I haven't written a blog post in a month. It's not like I haven't been writing every day. I've written some op-ed pieces (not all published), I've certainly written a ton of emails, many of them with recommendations to those either making policy decisions now or those who may make policy decisions in the future. I guess that writing is writing, although there is always something therapeutic about my blogs. They generally reflect what I'm thinking or feeling on a particular day. The past 9 1/2 months have often been defined by the first thing I wake up thinking about, the first email that I read or the first phone call that I get. Then, it's off to the races! I was a bit heavy of heart last night when I went to bed. Today would have been the birthday of my friend Jim Riopelle. Jim and I did not agree on much when it came to politics. I admit to being a little angry at him for dying before I had a chance to point out all of the things that the current president is doing that he deplored democrats for in past elections. Then again, it makes me smile. That was what I appreciated about my friendship with Jim. It was honest. That's a trait that many relationships can benefit from. I tend to wear many things on my sleeve, including my heart. I tend to tell it like it is, at least at that moment. I've learned, sometimes the hard way, that we only know and believe what we know and believe based on the facts that we have before us. My last job was emblematic of that. I look at people who still work there and recognize that they can't and don't know all that I do. In many ways, we all live in our own bubbles. We all see the world through our own lens. If we're to understand both ourselves and others, we really need to to appreciate that fact.
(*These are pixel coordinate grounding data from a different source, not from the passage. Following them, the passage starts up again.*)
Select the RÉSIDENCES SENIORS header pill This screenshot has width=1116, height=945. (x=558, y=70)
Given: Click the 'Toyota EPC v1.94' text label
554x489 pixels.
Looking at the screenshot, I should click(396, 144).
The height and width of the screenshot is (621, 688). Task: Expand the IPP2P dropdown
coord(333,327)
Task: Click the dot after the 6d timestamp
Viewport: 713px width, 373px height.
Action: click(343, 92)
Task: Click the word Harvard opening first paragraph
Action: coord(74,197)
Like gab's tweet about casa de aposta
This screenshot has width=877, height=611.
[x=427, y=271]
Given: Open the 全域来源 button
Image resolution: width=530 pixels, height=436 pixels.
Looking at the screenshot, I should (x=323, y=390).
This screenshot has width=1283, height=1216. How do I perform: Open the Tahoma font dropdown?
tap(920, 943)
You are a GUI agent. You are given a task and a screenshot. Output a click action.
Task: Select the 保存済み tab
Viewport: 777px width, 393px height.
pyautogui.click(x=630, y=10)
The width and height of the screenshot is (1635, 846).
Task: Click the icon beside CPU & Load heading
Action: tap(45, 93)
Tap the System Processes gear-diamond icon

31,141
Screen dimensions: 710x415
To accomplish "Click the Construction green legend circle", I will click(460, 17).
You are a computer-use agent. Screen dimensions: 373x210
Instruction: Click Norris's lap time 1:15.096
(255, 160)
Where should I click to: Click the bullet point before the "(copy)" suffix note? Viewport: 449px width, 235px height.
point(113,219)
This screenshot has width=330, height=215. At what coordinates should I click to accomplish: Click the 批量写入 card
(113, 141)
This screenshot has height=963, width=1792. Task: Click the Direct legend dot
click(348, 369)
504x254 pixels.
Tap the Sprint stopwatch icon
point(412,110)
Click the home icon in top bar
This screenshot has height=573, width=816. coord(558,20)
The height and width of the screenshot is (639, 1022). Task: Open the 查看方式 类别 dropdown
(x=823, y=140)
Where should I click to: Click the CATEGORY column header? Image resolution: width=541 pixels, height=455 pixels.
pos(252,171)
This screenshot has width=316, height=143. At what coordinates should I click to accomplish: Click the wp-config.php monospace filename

My friend Jim always loved to tell the parable about the blind men and the elephant, which apparently comes from Buddhist, Hindu and Jain texts, sending a message about the limits of perception and the importance of context. Without repeating the parable, I can reflect on how it is presently playing out in our world, and particularly in mine. From the onset of this pandemic, I've recognized that my life's experiences have put me in a position that is singularly unique. Having cared for nursing home residents, having viewed them from the perspective of a quality improvement organization and then finally having seen them from the real inside, I represent many of the blind men appreciating their portion of the elephant. Many of my colleagues are still feeling the elephant from their side. Some, have had the opportunity to see it from additional sides. But few, if any, have been given the true gift. That gift is having the blind folds taken off and being allowed to view the elephant in its full expanse. I admit, there are still probably things that I haven't seen. That is the importance of the parable. No matter how much we think that we've seen everything, we rarely have. Furthermore, even if we have somehow seen it all, every day brings new information that we have yet to see, humbling each and every one of us as we try to make sense of the world.
As I begin to sort out the next chapter in my life I will reflect upon my friend Jim and how he often forgot the fact that he had taught me this parable. He was always so certain about so many things. Nevertheless, over time, at least with certain things, he acknowledged that fact. I'm sure that I am often the same. I know what I know, until I don't.